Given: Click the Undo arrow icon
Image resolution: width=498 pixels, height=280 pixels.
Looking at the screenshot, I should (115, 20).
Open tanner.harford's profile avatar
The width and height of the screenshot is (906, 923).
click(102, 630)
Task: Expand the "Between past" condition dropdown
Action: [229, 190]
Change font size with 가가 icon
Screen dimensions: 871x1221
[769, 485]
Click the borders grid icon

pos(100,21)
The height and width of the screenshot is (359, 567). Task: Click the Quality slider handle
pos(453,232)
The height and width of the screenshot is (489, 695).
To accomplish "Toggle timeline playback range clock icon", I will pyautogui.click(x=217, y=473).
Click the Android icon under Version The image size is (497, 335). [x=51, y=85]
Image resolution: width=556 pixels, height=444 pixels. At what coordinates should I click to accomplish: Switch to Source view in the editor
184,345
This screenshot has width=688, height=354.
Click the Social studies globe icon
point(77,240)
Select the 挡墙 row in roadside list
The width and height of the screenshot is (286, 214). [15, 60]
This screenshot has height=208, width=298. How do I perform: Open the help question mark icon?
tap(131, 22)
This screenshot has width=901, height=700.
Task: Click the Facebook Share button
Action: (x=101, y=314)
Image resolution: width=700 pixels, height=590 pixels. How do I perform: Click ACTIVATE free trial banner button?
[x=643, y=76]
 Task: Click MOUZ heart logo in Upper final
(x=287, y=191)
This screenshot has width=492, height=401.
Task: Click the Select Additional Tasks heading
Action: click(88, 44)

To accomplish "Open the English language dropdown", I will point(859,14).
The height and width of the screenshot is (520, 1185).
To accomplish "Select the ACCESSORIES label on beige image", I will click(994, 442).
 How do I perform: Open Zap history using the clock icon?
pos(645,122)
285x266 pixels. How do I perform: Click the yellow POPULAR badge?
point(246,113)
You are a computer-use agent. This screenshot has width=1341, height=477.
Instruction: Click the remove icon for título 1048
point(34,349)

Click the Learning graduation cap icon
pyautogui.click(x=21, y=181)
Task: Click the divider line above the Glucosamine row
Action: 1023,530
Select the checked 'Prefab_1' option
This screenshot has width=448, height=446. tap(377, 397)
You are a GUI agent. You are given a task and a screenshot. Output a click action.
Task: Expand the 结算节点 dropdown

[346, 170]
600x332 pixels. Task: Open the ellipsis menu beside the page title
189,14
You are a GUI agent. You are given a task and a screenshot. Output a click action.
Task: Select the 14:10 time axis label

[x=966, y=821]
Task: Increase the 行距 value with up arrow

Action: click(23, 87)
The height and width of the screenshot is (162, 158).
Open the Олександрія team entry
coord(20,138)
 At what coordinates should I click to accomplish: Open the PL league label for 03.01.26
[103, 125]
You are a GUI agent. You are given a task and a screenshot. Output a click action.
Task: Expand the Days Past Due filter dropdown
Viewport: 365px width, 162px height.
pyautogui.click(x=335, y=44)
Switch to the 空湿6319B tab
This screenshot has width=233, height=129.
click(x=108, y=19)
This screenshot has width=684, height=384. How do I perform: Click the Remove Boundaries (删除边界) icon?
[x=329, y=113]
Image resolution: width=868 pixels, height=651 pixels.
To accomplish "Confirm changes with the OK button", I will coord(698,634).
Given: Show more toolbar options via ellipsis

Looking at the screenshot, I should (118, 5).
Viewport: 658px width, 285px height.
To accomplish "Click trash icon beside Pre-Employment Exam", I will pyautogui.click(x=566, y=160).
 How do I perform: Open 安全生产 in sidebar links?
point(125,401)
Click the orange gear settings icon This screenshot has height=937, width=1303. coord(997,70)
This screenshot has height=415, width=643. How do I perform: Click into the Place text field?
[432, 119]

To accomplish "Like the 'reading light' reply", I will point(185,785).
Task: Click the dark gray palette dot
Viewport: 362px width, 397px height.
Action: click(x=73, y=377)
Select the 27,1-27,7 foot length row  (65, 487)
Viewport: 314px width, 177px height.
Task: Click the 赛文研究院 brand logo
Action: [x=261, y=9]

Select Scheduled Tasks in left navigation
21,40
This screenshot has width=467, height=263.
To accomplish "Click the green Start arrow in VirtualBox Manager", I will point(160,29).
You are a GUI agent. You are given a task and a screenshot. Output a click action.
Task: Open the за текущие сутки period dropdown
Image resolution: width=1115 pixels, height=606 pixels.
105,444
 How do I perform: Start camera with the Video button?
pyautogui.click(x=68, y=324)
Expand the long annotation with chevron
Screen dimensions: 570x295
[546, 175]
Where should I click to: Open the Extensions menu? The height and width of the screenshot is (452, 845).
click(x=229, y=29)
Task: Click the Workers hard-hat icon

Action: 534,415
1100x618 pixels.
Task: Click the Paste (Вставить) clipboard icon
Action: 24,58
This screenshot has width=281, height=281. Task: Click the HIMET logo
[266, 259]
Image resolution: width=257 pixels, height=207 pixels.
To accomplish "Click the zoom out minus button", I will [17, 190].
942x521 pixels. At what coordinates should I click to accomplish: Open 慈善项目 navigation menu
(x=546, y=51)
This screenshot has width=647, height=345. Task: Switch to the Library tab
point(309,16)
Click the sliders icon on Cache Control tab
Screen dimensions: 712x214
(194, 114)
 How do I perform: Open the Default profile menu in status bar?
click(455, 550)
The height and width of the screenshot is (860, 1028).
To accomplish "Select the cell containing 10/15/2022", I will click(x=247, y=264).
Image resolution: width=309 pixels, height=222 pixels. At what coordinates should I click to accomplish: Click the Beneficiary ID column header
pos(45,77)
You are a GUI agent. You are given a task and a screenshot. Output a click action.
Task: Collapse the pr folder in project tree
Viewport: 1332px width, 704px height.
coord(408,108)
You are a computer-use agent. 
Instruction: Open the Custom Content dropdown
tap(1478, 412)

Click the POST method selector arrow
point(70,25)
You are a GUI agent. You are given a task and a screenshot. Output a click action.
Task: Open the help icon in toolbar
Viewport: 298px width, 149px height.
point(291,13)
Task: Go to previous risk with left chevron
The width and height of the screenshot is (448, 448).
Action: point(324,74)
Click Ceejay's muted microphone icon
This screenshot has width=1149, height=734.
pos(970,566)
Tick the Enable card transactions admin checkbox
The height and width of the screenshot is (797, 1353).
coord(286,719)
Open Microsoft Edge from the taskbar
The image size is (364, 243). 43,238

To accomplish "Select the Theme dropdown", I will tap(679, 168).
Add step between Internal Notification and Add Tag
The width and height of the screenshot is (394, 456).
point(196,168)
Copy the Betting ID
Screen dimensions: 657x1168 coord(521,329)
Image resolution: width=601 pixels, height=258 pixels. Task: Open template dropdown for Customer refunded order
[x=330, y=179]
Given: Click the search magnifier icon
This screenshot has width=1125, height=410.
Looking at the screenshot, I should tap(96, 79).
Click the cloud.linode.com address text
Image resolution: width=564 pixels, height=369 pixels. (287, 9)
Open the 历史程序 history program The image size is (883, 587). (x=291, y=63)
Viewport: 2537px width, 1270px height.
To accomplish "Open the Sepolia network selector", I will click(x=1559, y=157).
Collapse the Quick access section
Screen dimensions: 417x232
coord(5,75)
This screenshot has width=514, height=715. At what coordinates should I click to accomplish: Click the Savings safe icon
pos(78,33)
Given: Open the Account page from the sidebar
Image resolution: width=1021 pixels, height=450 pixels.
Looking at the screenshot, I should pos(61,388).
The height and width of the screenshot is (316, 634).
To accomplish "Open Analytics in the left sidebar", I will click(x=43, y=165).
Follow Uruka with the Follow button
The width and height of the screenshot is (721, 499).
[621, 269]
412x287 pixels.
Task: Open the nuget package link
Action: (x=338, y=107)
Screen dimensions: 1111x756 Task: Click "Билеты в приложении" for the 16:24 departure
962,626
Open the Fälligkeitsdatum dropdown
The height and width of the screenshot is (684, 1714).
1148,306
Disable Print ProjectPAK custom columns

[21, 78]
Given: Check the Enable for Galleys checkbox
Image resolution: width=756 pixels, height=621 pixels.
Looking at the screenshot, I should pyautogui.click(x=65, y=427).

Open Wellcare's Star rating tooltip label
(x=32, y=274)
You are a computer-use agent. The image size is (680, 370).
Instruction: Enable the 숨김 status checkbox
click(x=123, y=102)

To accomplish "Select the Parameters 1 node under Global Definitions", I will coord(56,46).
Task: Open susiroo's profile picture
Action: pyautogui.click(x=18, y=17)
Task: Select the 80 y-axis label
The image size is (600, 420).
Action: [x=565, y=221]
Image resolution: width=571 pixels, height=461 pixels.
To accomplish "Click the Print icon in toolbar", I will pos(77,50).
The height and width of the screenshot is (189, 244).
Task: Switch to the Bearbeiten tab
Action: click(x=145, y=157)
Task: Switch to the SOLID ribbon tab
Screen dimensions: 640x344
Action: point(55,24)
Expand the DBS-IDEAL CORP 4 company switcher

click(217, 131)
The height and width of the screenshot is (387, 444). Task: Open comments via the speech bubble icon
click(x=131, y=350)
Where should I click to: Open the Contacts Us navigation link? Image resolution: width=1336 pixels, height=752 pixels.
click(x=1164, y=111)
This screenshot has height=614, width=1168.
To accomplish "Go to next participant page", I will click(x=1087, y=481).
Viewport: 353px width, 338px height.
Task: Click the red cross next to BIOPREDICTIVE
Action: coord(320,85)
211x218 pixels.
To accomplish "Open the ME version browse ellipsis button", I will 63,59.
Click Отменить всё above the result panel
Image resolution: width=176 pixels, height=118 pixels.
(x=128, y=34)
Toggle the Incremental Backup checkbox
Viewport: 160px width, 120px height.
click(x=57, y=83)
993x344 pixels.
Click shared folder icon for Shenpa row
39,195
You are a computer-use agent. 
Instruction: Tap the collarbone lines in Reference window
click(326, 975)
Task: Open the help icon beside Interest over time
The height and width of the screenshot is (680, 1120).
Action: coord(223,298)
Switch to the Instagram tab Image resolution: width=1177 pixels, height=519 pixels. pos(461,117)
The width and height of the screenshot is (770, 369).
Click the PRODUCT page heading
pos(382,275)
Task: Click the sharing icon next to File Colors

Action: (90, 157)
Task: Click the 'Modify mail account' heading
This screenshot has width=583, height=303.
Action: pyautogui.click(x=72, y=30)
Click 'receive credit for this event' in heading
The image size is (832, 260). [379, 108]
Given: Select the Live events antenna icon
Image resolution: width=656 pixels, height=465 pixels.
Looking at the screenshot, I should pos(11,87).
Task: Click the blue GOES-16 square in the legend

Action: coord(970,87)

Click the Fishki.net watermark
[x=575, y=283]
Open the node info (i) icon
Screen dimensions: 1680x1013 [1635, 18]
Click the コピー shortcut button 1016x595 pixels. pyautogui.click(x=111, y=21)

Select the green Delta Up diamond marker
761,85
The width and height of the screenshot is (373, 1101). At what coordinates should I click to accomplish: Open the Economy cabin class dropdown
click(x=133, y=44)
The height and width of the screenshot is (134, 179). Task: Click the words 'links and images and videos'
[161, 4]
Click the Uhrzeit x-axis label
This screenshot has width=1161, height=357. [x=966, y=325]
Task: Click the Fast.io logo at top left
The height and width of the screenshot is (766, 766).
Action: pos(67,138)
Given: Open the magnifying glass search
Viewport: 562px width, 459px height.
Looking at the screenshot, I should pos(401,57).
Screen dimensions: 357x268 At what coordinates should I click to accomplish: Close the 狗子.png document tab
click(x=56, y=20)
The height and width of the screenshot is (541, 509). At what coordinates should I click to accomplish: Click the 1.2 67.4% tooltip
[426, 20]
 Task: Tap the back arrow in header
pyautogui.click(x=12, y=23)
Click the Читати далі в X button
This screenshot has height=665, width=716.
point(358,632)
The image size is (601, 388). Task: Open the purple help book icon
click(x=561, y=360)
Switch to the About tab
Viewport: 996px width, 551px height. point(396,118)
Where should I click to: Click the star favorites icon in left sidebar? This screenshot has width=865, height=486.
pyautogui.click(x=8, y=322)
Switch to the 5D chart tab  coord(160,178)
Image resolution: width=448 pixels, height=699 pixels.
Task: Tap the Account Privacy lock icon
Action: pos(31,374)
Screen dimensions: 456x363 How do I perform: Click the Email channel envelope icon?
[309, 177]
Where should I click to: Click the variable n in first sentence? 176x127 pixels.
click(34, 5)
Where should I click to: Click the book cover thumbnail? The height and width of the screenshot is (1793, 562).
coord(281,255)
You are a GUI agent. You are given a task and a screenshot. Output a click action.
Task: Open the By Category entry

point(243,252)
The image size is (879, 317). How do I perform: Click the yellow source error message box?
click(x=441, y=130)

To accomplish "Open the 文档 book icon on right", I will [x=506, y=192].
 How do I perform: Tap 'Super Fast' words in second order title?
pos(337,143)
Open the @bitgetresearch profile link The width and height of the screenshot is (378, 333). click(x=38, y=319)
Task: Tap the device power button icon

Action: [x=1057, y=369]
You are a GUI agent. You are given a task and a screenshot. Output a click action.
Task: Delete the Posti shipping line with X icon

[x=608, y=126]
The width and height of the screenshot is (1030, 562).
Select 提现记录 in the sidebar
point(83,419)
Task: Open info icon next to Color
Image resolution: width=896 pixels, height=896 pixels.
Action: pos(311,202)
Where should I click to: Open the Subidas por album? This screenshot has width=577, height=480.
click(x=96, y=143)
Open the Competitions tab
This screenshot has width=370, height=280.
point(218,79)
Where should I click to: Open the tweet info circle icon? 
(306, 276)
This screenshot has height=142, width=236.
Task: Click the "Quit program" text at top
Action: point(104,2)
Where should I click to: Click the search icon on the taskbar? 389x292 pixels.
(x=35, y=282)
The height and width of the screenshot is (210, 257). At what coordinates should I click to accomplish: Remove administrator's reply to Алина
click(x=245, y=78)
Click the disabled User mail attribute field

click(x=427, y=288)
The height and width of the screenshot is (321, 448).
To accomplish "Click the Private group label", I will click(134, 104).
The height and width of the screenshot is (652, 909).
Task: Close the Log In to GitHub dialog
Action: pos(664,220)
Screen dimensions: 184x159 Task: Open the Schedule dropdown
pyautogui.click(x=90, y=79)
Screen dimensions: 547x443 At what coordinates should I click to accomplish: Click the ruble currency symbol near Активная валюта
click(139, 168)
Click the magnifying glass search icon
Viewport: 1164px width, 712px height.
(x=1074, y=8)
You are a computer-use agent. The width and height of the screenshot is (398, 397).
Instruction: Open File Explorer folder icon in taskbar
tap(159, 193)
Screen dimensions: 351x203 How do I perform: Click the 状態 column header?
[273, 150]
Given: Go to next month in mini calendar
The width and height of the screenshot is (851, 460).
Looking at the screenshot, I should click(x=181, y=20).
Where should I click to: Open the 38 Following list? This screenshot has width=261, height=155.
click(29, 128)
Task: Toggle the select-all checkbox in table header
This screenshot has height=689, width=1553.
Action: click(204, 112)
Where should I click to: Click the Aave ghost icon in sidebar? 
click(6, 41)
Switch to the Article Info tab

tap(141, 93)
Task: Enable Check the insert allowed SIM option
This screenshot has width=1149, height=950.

═══

What to work on:
Would you print exactly and only the lines of the material above that run from the line with "Task: Switch to the SOLID ribbon tab" through the line with "This screenshot has height=614, width=1168.", both included?

Solution:
Task: Switch to the SOLID ribbon tab
Screen dimensions: 640x344
Action: point(55,24)
Expand the DBS-IDEAL CORP 4 company switcher

click(217, 131)
The height and width of the screenshot is (387, 444). Task: Open comments via the speech bubble icon
click(x=131, y=350)
Where should I click to: Open the Contacts Us navigation link? Image resolution: width=1336 pixels, height=752 pixels.
click(x=1164, y=111)
This screenshot has height=614, width=1168.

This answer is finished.